● PROBLEM REQUIREMENTS:
Select and reproduce each line of the listing below that bears the string "section".
═══ RECORDS FOR THIS TASK ═══
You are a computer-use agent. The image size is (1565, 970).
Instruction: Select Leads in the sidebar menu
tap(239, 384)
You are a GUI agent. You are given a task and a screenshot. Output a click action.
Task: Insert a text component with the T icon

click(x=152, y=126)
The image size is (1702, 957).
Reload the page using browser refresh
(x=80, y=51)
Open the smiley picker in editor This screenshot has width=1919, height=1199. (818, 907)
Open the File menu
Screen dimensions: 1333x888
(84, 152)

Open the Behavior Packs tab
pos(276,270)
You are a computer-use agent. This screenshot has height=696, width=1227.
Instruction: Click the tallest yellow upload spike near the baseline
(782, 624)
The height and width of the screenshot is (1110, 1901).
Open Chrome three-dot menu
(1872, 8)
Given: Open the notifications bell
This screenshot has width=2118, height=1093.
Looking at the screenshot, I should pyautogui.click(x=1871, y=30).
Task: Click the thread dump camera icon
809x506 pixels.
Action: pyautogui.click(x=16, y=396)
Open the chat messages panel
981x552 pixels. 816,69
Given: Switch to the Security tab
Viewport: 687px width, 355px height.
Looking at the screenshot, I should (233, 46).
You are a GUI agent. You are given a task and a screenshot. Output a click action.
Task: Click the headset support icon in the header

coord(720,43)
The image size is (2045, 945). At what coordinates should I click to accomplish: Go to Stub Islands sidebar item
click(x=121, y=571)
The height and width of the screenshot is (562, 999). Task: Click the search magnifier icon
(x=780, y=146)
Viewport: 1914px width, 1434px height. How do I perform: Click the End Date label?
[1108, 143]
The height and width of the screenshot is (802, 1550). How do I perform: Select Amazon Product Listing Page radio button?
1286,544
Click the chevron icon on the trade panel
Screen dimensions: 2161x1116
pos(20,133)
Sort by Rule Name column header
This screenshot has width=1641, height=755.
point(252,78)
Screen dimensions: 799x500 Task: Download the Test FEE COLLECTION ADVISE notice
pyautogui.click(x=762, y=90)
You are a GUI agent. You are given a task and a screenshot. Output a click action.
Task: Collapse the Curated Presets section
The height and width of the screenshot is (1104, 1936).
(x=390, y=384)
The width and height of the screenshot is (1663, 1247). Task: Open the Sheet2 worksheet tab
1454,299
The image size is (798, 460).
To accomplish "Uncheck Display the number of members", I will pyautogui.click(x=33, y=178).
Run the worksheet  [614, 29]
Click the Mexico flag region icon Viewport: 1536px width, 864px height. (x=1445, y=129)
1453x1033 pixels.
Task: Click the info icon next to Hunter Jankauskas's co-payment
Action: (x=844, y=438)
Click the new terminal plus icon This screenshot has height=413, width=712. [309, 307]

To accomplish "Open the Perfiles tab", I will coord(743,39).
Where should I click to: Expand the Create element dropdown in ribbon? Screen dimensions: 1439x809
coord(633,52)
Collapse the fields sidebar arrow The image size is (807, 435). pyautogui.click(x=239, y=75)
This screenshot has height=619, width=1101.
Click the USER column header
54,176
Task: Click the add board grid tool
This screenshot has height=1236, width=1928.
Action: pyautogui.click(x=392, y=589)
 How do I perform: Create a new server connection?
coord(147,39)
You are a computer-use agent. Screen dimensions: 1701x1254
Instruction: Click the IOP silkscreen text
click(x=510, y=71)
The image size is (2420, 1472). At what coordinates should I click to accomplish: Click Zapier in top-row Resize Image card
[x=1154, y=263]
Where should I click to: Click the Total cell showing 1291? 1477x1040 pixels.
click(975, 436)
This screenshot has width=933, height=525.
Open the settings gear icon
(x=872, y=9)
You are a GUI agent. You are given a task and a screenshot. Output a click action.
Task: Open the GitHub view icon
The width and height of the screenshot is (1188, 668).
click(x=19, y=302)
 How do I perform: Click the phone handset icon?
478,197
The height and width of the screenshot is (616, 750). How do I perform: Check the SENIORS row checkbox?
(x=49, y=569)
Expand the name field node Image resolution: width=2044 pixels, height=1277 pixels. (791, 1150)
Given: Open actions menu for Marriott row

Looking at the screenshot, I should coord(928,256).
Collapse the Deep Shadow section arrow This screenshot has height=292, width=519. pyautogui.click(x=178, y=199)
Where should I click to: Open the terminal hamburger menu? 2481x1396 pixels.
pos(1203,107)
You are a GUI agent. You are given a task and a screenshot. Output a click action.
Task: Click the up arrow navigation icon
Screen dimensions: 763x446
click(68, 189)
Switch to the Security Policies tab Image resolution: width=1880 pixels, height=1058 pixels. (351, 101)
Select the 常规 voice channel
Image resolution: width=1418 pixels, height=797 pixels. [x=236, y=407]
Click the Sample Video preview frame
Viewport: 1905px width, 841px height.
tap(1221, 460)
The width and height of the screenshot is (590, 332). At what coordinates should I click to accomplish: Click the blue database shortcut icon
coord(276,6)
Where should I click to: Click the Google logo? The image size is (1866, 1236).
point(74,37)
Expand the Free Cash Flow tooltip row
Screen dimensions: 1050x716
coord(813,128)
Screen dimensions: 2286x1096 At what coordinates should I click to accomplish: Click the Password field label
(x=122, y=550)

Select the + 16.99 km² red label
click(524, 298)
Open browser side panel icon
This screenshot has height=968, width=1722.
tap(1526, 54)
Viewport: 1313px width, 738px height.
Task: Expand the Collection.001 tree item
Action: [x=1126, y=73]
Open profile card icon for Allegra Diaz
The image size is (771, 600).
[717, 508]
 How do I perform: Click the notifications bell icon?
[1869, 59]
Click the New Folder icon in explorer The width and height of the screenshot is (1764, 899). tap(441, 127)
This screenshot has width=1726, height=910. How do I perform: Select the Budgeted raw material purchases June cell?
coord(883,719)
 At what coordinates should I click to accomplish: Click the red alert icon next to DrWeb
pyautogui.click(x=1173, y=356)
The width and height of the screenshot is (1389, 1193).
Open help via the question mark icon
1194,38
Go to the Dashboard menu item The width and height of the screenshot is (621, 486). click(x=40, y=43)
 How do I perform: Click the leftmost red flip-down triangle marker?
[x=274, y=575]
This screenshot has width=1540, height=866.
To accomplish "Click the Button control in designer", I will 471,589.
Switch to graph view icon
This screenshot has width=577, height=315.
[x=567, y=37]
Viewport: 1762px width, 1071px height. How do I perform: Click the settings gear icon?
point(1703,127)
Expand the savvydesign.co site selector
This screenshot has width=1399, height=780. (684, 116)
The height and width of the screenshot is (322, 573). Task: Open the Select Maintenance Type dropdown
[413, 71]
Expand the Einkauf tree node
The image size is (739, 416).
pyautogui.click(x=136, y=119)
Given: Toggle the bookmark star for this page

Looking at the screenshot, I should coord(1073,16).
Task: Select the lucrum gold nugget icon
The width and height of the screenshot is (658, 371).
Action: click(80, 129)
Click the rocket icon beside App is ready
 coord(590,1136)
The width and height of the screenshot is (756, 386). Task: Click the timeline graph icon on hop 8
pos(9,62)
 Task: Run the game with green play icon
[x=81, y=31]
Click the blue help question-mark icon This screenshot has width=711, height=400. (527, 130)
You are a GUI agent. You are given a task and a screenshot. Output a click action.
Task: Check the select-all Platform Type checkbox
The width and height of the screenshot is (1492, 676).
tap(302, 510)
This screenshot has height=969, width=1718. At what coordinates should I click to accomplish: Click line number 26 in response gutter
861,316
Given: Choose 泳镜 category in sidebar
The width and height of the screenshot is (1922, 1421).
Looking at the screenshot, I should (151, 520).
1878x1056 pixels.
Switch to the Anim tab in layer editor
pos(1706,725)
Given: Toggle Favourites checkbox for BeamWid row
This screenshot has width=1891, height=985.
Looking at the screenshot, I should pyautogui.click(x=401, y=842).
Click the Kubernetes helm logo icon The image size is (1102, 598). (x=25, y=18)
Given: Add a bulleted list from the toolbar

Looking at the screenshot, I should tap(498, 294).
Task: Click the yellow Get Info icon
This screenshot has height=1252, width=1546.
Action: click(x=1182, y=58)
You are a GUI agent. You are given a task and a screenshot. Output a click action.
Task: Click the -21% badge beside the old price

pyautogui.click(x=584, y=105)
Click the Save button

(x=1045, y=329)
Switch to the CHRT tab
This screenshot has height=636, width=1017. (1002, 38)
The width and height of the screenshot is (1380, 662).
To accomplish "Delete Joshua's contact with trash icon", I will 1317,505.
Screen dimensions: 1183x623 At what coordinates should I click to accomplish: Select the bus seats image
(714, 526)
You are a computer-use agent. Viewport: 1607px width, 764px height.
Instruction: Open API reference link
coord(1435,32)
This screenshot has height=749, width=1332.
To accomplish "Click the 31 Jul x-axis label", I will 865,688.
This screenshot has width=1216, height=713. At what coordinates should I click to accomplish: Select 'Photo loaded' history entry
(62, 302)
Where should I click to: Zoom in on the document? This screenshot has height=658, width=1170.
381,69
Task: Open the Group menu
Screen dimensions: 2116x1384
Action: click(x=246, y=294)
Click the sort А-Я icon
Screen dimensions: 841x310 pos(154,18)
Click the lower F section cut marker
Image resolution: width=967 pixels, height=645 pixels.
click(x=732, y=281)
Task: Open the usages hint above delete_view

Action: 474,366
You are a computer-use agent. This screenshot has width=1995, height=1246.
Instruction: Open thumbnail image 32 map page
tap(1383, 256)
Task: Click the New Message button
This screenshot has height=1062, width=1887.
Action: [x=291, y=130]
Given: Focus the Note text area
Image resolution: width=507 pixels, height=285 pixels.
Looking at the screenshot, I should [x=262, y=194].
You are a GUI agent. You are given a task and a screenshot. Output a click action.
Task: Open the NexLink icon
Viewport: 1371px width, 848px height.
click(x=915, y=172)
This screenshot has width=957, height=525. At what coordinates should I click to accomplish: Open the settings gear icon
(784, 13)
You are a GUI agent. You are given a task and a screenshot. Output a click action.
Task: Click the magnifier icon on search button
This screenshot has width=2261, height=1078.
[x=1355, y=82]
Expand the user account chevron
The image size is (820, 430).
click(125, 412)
═══
● SOLUTION TO THIS EXERCISE:
Task: Collapse the Curated Presets section
Collapse the Deep Shadow section arrow This screenshot has height=292, width=519. pyautogui.click(x=178, y=199)
Click the lower F section cut marker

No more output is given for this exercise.